Direction a: In the excerpt about the on-chain Holacracy framework, what does each invited member get in the org?

WARNING: UNAUDITED SOFTWARE

The smart contracts in this repository have not been audited. They are provided as-is, with no guarantees of correctness or security. Use at your own risk. The authors accept no liability for any loss or damage arising from the use of this software.

Minimalistic on-chain Holacracy framework. Only what needs to live on a public ledger goes on-chain — organizational structure, authority boundaries, and governance outcomes. Everything else stays off-chain.

How It Works

1. Create an organization

Sign in, state your mission. That's it — you have an org with an anchor circle on-chain. Name is optional; you can decide it together later.

2. Invite members

Bring in the people who will do the work. Each member gets a wallet-linked identity in the org.

Information supplied:
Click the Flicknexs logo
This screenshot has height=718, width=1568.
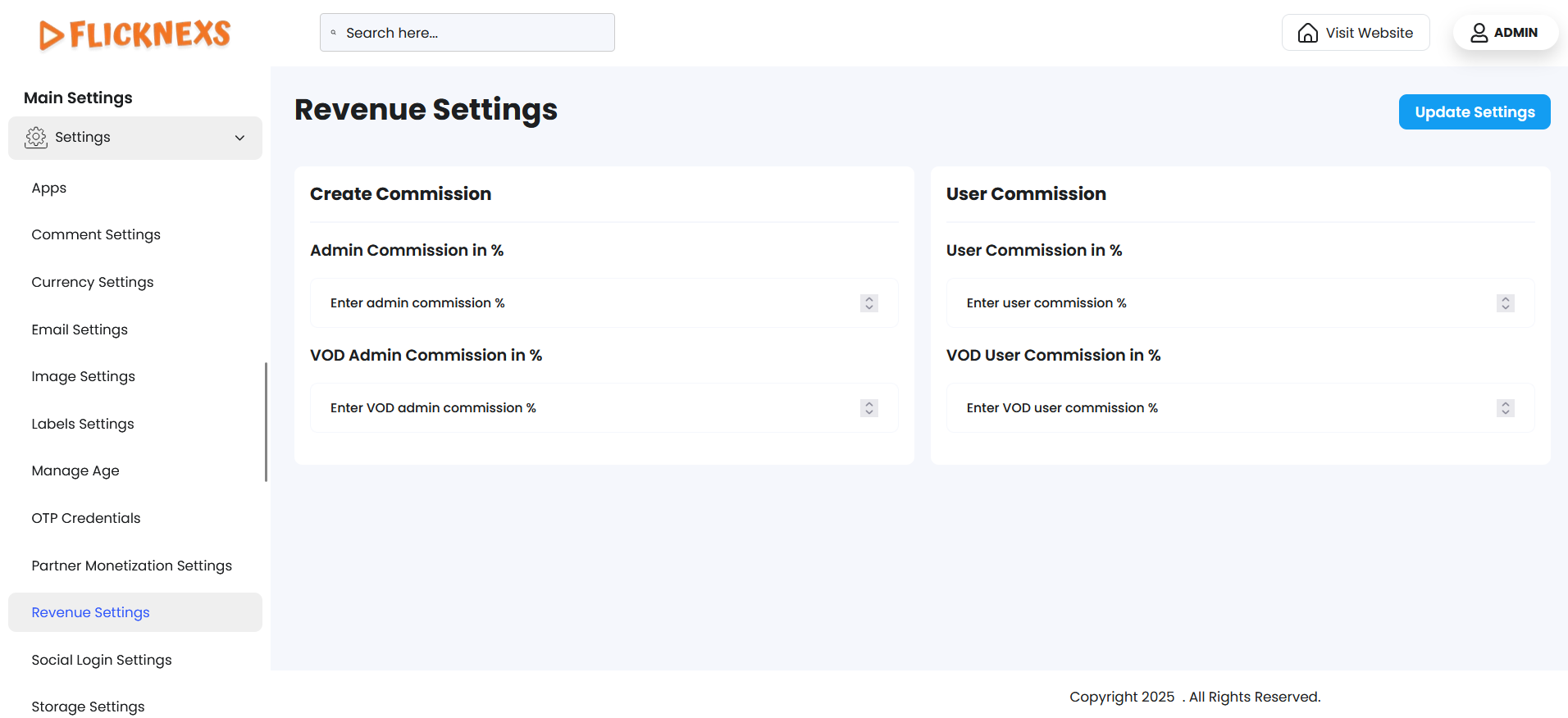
--
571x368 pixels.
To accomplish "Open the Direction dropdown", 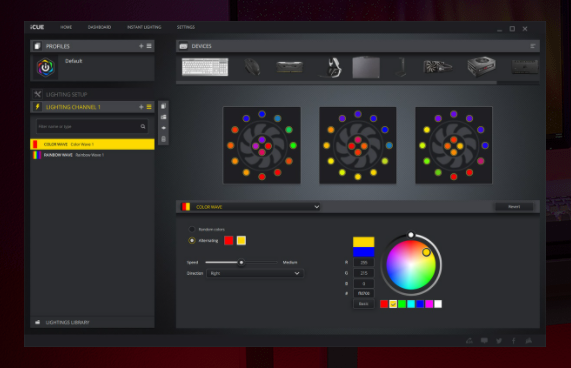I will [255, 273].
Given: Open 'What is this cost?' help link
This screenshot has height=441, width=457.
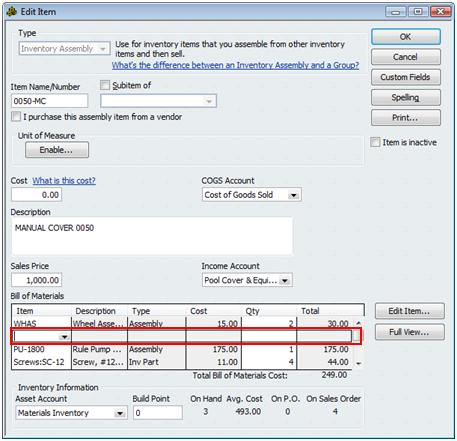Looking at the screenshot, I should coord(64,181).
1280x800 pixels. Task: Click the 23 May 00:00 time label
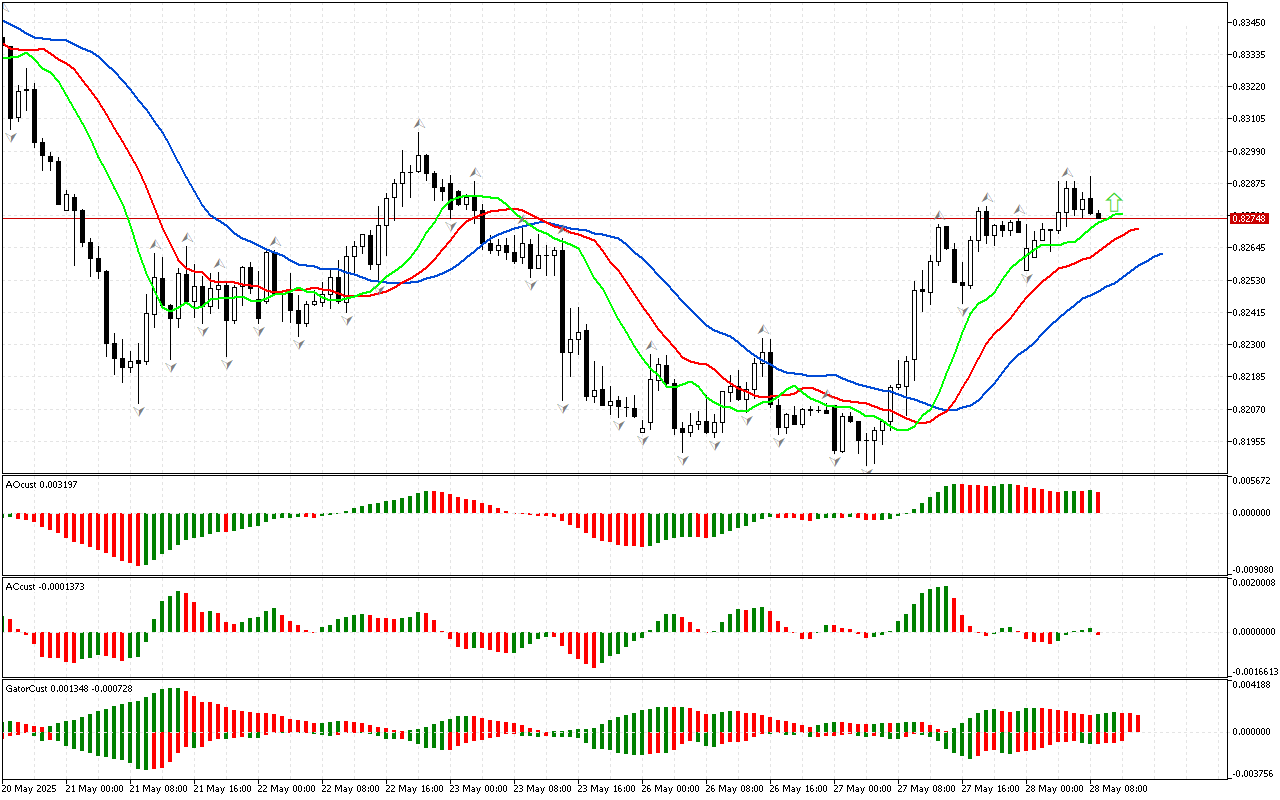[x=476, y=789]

Direction b: Which lines of the entries contain the string "height"? Show each one, treating uppercase and lowercase as different.

Complete answer a: A wallet-linked identity in the org.

Complete answer b:
This screenshot has height=718, width=1568.
This screenshot has height=441, width=457.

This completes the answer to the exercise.